How Hotjar Reduced Data Infrastructure Costs by 3x with Monte Carlo

For Hotjar, a global product experience insights company, data powers a wide variety of use cases, from crafting the ideal marketing campaign to creating delightful product features. To power their data-driven decision-making approach, Hotjar leverages an extensive amount of third-party data from providers such as FacebookLinkedInSalesforce, and Zuora.

Hotjar’s data engineering team supports over 180 stakeholders and their data needs, from deploying models and building pipelines to keeping tabs on data health.

To ensure that their data pipelines are reliable and trustworthy, Hotjar relied on dbt for testing and transforming their data before it entered their business intelligence layer. However, this approach led to frequent issues with alerting around pipeline delays. To accommodate for this gap and to supplement their testing strategy, Hotjar’s data engineering team chose to implement Monte Carlo for end-to-end data observability, monitoring, and field-level lineage. 

This decision came to the forefront recently when Monte Carlo alerted the Hotjar team to unprecedented levels of traffic into Segment, their customer data platform (CDP), a costly bout of data downtime that would have otherwise gone undetected by line tests. 

What happened? 

The data downtime alert that started it all… Image courtesy of Monte Carlo.

On July 1, 2021, Hotjar received an alert from Monte Carlo showing an unusual amount of traffic sent from one of their marketing tools to Segment they knew something was wrong.

“It was about 400,000 [events] when normally we were getting 20,000…[it] almost blew up half of our monthly tracked user (MTU) usage,” said Pablo Recio, a data engineer at Hotjar. “Monte Carlo blew the alarm so we could start digging into the issue,” said Pablo. “Without them, there’s no way we would have uncovered this data downtime.” 

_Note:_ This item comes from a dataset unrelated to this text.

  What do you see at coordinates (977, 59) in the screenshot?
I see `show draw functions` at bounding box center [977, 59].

After doing a bit of sleuthing with Incident IQ, Monte Carlo’s all-in-one data incident management and root cause analysis platform, Pablo and his team discovered that they were almost at 80% of their MTU capacity for Segment

With Incident IQ, Hotjar’s data team could understand the root cause, upstream and downstream dependencies, and other critical contextual information about their Segment data incident. Image courtesy of Monte Carlo.

To understand what was causing the downtime, they leveraged Monte Carlo’s end-to-end lineage to understand upstream and downstream dependencies related to the issue so they could do impact assessment and identify the root cause of the issue. From there, the team could correct the course and identify those who need to know about the incident.

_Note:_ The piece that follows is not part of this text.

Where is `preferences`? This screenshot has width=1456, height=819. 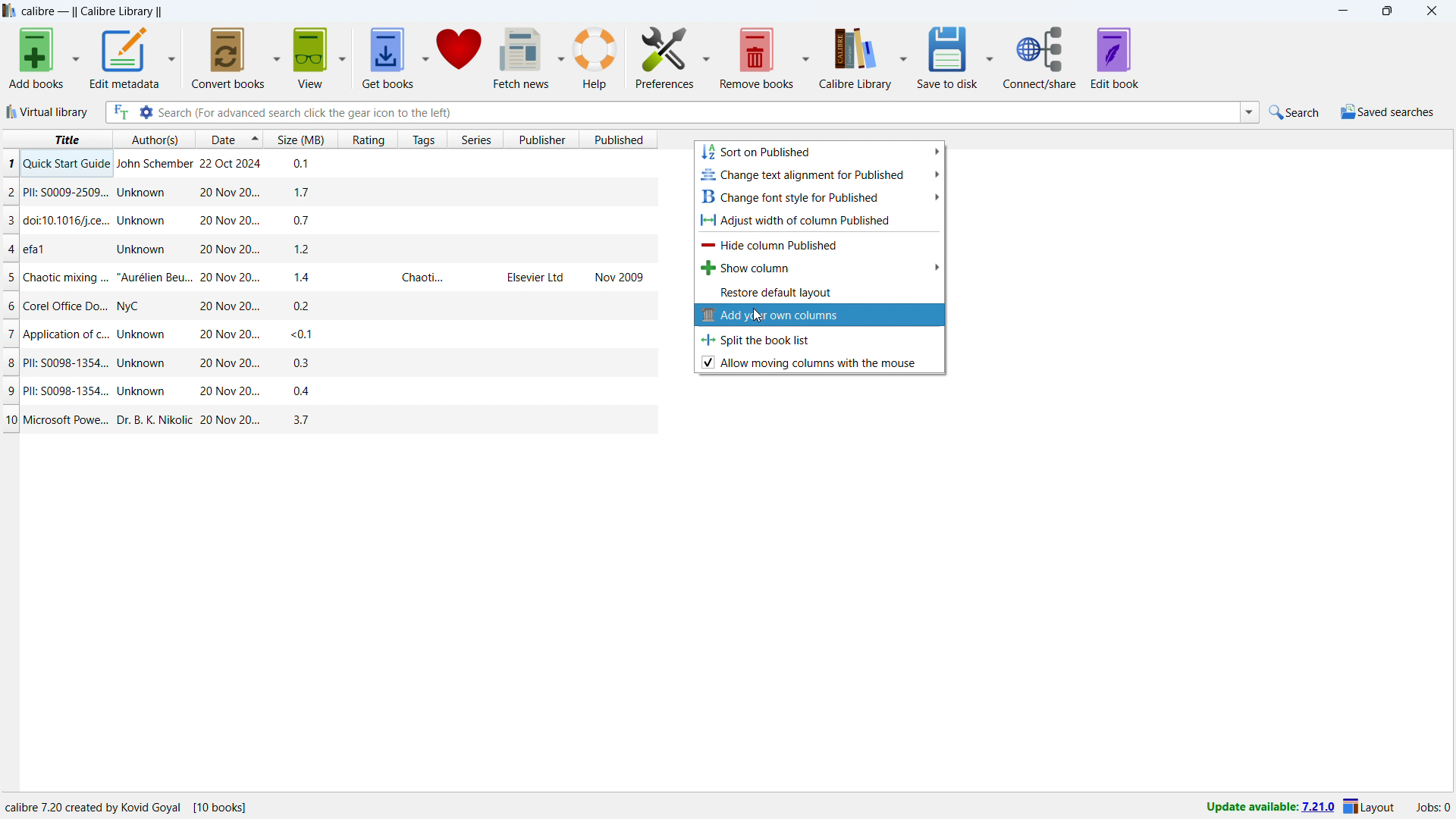
preferences is located at coordinates (664, 57).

After Pablo and the team were alerted to the issue, they were able to contact Segment and work out a solution.

Given that Segment only notifies you when you’ve used 80 percent of your quota, their notification didn’t come until 8 days later. Meanwhile, Monte Carlo alerted them just hours after the error occurred. 

“That [was] quite late compared to when the issue actually happened,” said Pablo. By using Monte Carlo, the team was alerted of and resolved the issue in 2 short hours, compared to over a week later, after the damage was done.

Staying proactive with data observability 

This isn’t the only instance where Hotjar has benefited from data observability. They’ve found the platform to be critical in their mission to achieve trustworthy, reliable data for the entire company.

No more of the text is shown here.